As usual, I was running late to the office. I booked a Rapido and started my way to the metro station. I paid the driver while reaching the station, jumped off, and ran inside without even thanking him.

On the platform, the display showed just one minute for the metro’s arrival. I stood in line, pulled my headphones from my bag, connected them to my phone, and opened Spotify.

The metro arrived, and the only good thing so far was that I found a seat. In the rush hour, that’s a rare win. My journey takes about 45 minutes every day, and getting a seat feels almost like a prize.

Music played in my ears as I scrolled through my phone. My feet tapped anxiously — I was running late, and my mind was already occupied with the presentation I had to give at the office.

Suddenly, the music stopped. At first, I thought it was a Bluetooth issue, so I reconnected. But nothing. Then I checked my phone — no balance left. I needed to recharge. *Perfect.* Another reminder that today wasn’t my day.

I took off my headphones and stared outside the window. At every station, some passengers got off while new ones stepped in. Absentmindedly, I began noticing people.
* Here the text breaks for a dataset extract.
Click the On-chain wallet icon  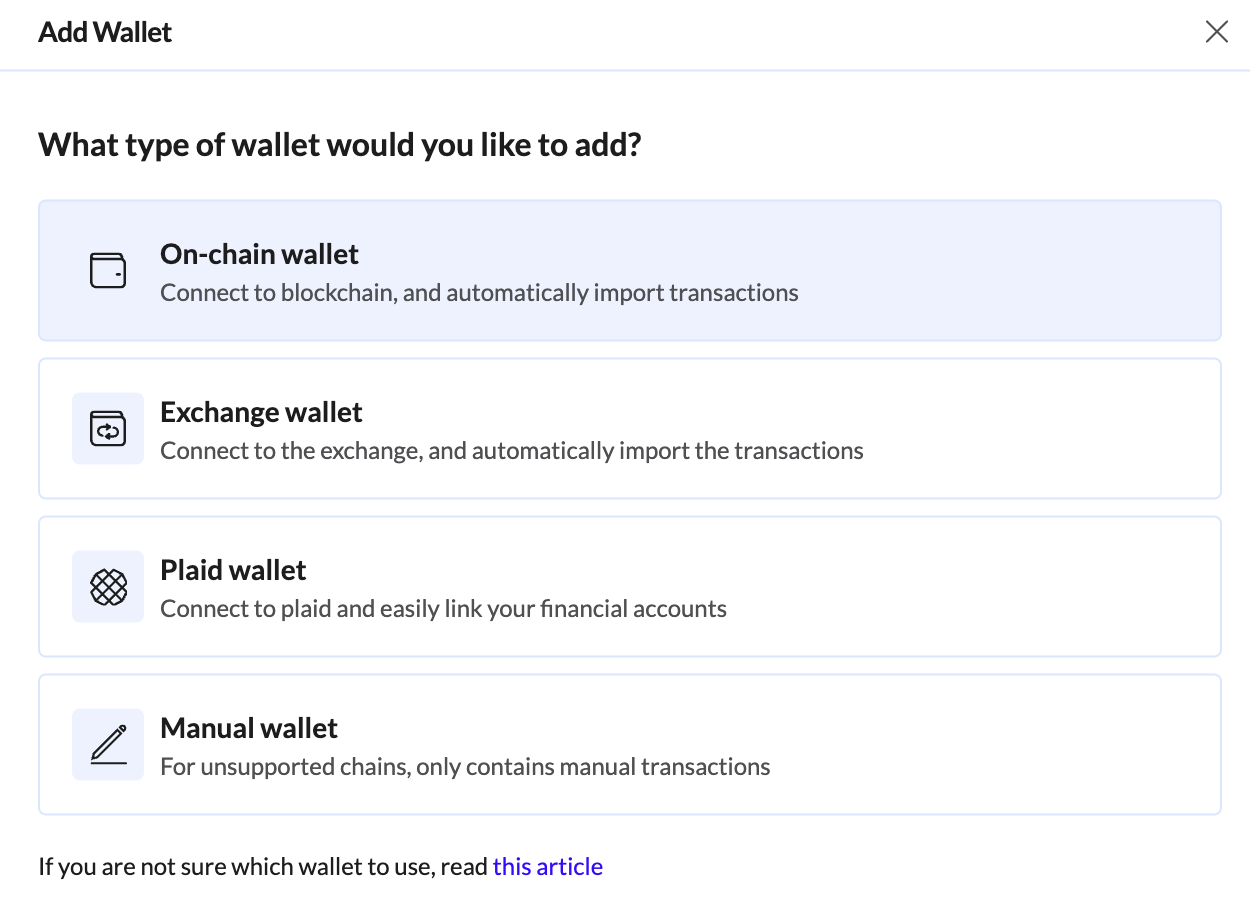tap(108, 271)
There was a girl in the corner scrolling on her phone. She wore a pastel pink floral kurta, and she looked beautiful in it. Who said women only look at other women with jealousy?

Nearby, a mother held two kids — one was still frantically finishing his homework. A young boy and girl shared a pair of AirPods, listening to music together. I wondered, *When will I have someone to share mine with?*

A middle-aged man looked tense, holding his phone to his ear while typing on his laptop. A woman took out her accessories one by one from her bag, maybe because she didn’t have time to get ready at home.

Two boys stood near the door, playing mobile games. A group of girls spoke in low voices, laughing together. I missed my college days — after college, it’s hard to make new friends and even harder to catch up with old ones.

Beside me sat a girl with pale skin and teary eyes, her fingers twisting nervously. I could sense something was wrong but didn’t have the courage to ask. Across from me, a well-dressed young man clutched a big file, scanning the compartment with tense eyes — maybe heading to a job interview.

And then it struck me — if I’d had network, I wouldn’t have seen any of this. I would’ve just closed my eyes, let the music play, and sunk deeper into my own worries. But without it, I was looking at the *real* world.

For those few minutes, I wasn’t thinking about myself — not about the presentation, not about the pending work. My feet stopped tapping. My mind wasn’t racing.

Instead, I appreciated a stranger’s outfit. I felt concern for a mother juggling her kids. I smiled thinking of my old friends. I blushed seeing a couple and prayed silently for the boy heading to an interview.

I realized it’s okay for kids to lose themselves in a game once in a while. It’s okay for a working woman to use her commute to get ready. It’s okay for me to pause, too.

An announcement came for my station. As I stood up, I felt lighter than when I entered.

The me who stepped into the metro was anxious and restless. The me who stepped out felt calm, connected, and strangely warm.

It’s not just me in this world — everyone is traveling their own journey. We’re all co-passengers of the same train called life.

So, be kind to yourself. And be kind to others.